-- Consigne écrite 1 --
Recopiez le passage de la discussion sur l'accord d'« étant donné », en commençant à « ## andrea-b » et en terminant à « pour créer celui-ci. ».
-- Consigne écrite 2 --
Dans la discussion sur l'accord d'« étant donné », selon Punky Zoé, à quel mot cette expression équivaut-elle dans le cas d'une décision juridique ?
-- Consigne écrite 3 --
Écrivez la suite de la discussion sur l'accord d'« étant donné », à partir de l'endroit où elle s'arrête.

-- Extrait du document --
□ □ □ □

# étant donné(e)(s) - accord



## andrea-b

Bonjour,
J'ai juste le doute suivant:
Comment dit-on:  'étant donné une absence prolongée' ou 'étant donnée une absence prolongée'?
Merci!
Andrea

*Note des modérateurs :* Plusieurs fils ont été fusionnés pour créer celui-ci.


----------



## muriel.m

Bonjour,

Pour moi ce serait: étant donné
mais je peux me tromper... attends un peu...


----------



## CABEZOTA

En effet, on n'accorde pas ici!

Etant donné son absence prolongée...
Vu son absence prolongée...
Excepté sa soeur, elle n'aime personne (mais, elle n'aime personne, sa soeur exceptée...)


----------



## jeune linguiste

Accord et non-accord seront acceptés. On tend pourtant à laisser invariable.


----------



## Francois114

Mon sentiment :
- il me semble que *l'usage flotte* sur ce point (on peut trouver "Etant donné" accordé dans les meilleures sources)
- une astuce simple pour comprendre la règle concernant _étant donné, vu, excepté _: si l'objet dont on parle *suit* l'expression, on ne peut accorder car "la plume" qui écrit ne sait pas encore de quoi on va parler. Alors que si cet objet (attention, _grammaticalement_, c'est plutôt un sujet pour étant donné !) *précède*, on sait de quoi il s'agit, donc on doit accorder : "Ma soeur exceptée, bla bla bla". _Au fait, de quoi est-elle privée, ma soeur ?_


----------



## fdemers

Je serais porté à les accorder :

_Étant donnés les risques…
_[…]

Beaucoup les considèrent pourtant invariables.

Que faites-vous ?


----------



## Punky Zoé

Bonjour

Pour *étant donné*, je pense qu'il y a accord, sauf dans le cas où (décision d'ordre juridique) *étant donné* équivaut à *vu *qui est une proposition, donc invariable, et non un participe passé ou un adjectif.


----------



## Nicomon

Pour futurs lecteurs, j'ajoute à l'excellente explication de PZ  (bonjour ) cette page de la BDL et cette synthèse


----------



## bopli

Punky Zoé said:


> Pour *étant donné*, je pense qu'il y a accord, sauf dans le cas où (décision d'ordre juridique) *étant donné* équivaut à *vu *qui est une proposition, donc invariable, et non un participe passé ou un adjectif.


selon moi... 

*1. 'étant donné' (= vu, au vu de, considérant, etc.)*

invariable ou variable : _*'étant donné'*_ peut s'accorder mais *le plus souvent on ne l'accorde pas*... Je dirais que l'usage fréquent est de ne pas l'accorder (contexte juridique ou non). Il est alors considéré comme une locution valant pour préposition -comme _'vu' _est une préposition-.

ex. : 
- _étant donné_ la conjoncture actuelle _
- étant donné_ les circonstances ou _étant données_ les circonstances 
(pour moi, les deux se rencontrent et sont correctes - mais personnellement, je ne ferais pas l'accord)

□ □ □ □

-- Données enregistrées --
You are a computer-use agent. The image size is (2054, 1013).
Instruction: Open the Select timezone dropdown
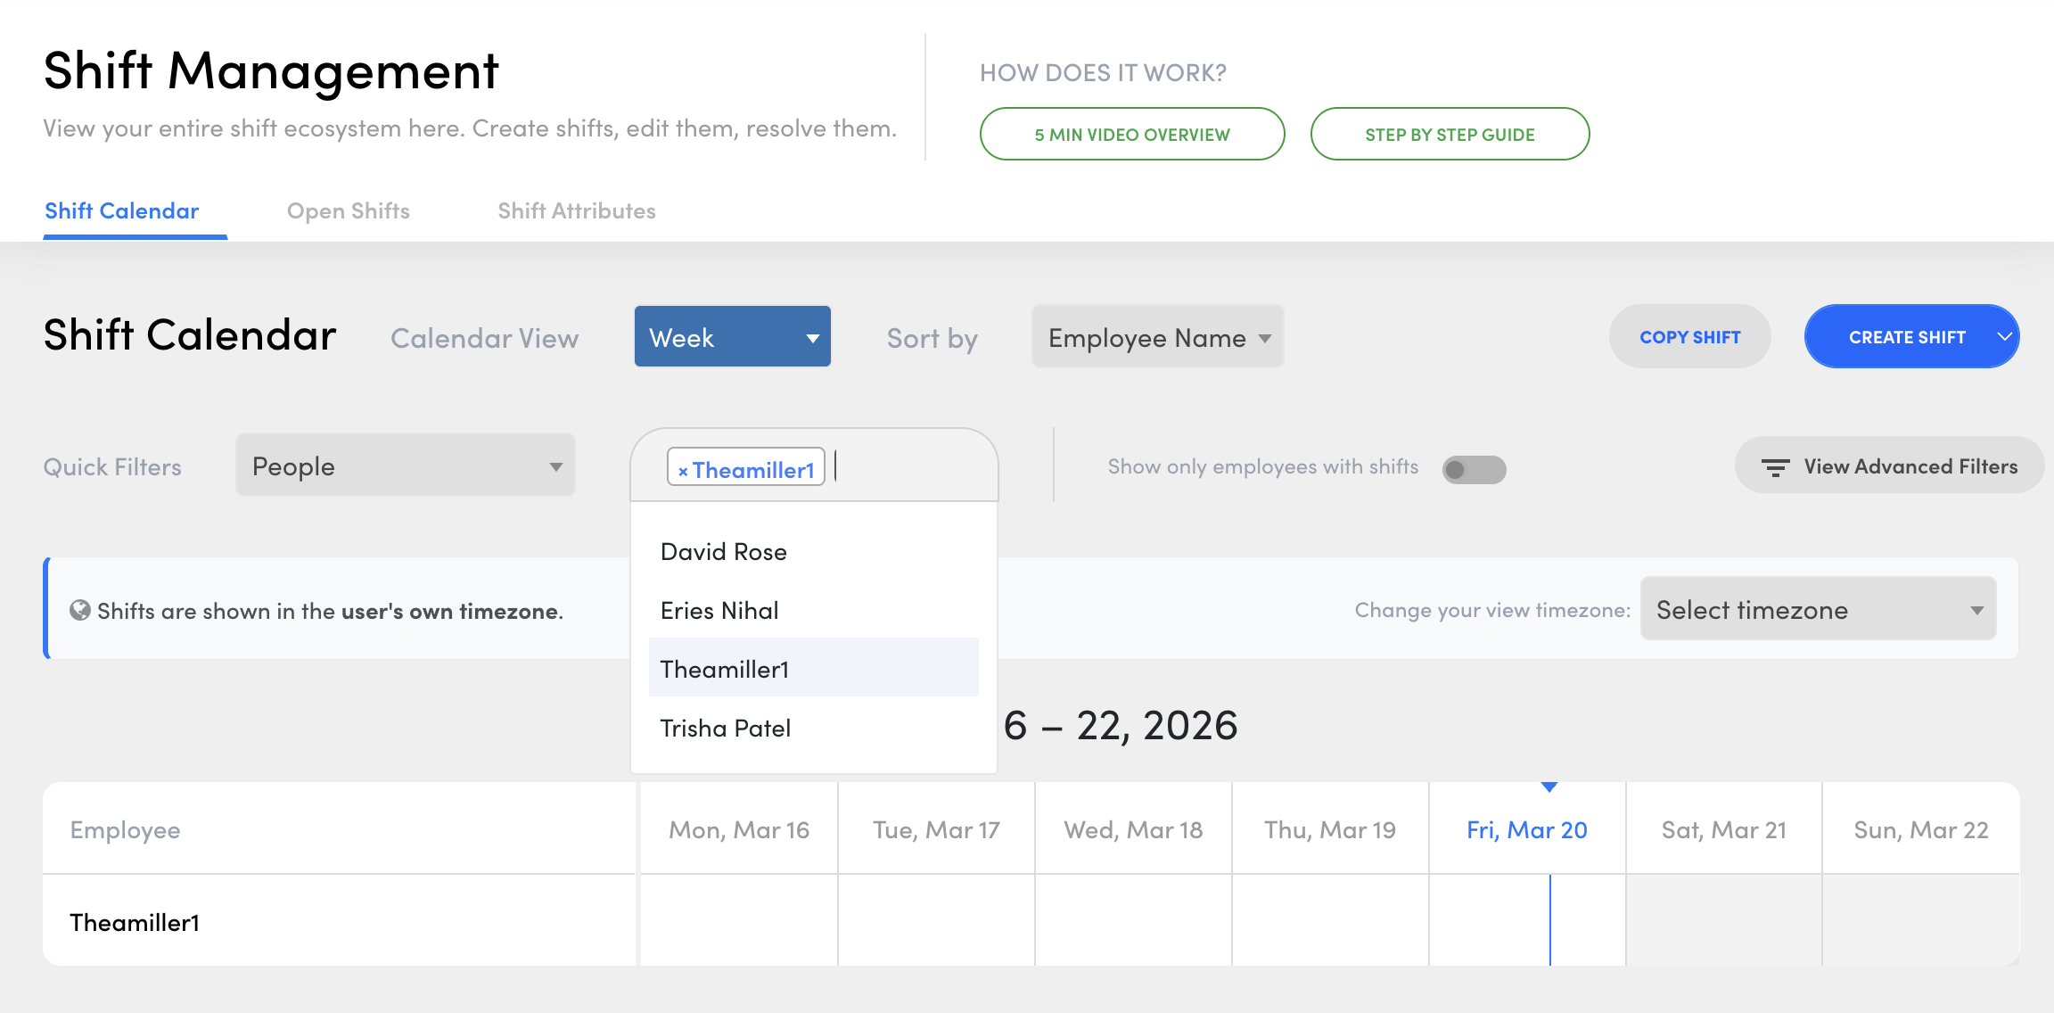point(1817,610)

□ □ □ □

-- Réponse attendue 1 --
## andrea-b

Bonjour,
J'ai juste le doute suivant:
Comment dit-on:  'étant donné une absence prolongée' ou 'étant donnée une absence prolongée'?
Merci!
Andrea

*Note des modérateurs :* Plusieurs fils ont été fusionnés pour créer celui-ci.

-- Réponse attendue 2 --
À « vu ».

-- Réponse attendue 3 --
[…]

*3. 'étant donné que...' *[…] - >>> invariable

[…]


----------



## Nicomon

bopli said:


> ex. : _- étant donné_ les circonstances ou _étant données_ les circonstances
> (pour moi, les deux se rencontrent et sont correctes - mais personnellement, je ne ferais pas l'accord)


 
_Étant donné les circonstances_ (sans accord) est le premier exemple que donne la BDL, dans le lien que j'ai mis plus haut.  Mais personnellement, je ferais l'accord ou je le remplacerais par _compte tenu_ des circonstances (non juridique)/_Vu les circonstances_. Le non-accord m'agace.
[…]


----------



## geostan

Lorsque ces expressions précèdent le nom, je penche pour le non accord pour la simple raison qu'on ne risque jamais de se tromper. Ainsi je crois suivre les recommandations de la BDL.


----------



## fdemers

bopli said:


> _*'étant donné'*_ peut s'accorder mais *le plus souvent on ne l'accorde pas*... Je dirais que l'usage fréquent est de ne pas l'accorder (contexte juridique ou non).



C'est bien ce que je pensais. Mais comme le dit Nicomon, le non-accord m'agace, de sorte que je suis souvent déchiré par rapport à la marche à suivre quand j'emploie cette expression.


----------



## Maître Capello

C'est fort curieux ; moi, c'est l'accord qui me dérange et l'invariabilité que j'emploie spontanément.


----------



## Nicomon

geostan said:


> Lorsque ces expressions précèdent le nom, je penche pour le non accord pour la simple raison qu'on ne risque jamais de se tromper. Ainsi je crois suivre les recommandations de la BDL.


 
On peut préférer l'un ou l'autre.  Il n'en demeure pas moins que selon Grevisse, l'invariabilité n'est pas obligatoire.  Voir également ce lien.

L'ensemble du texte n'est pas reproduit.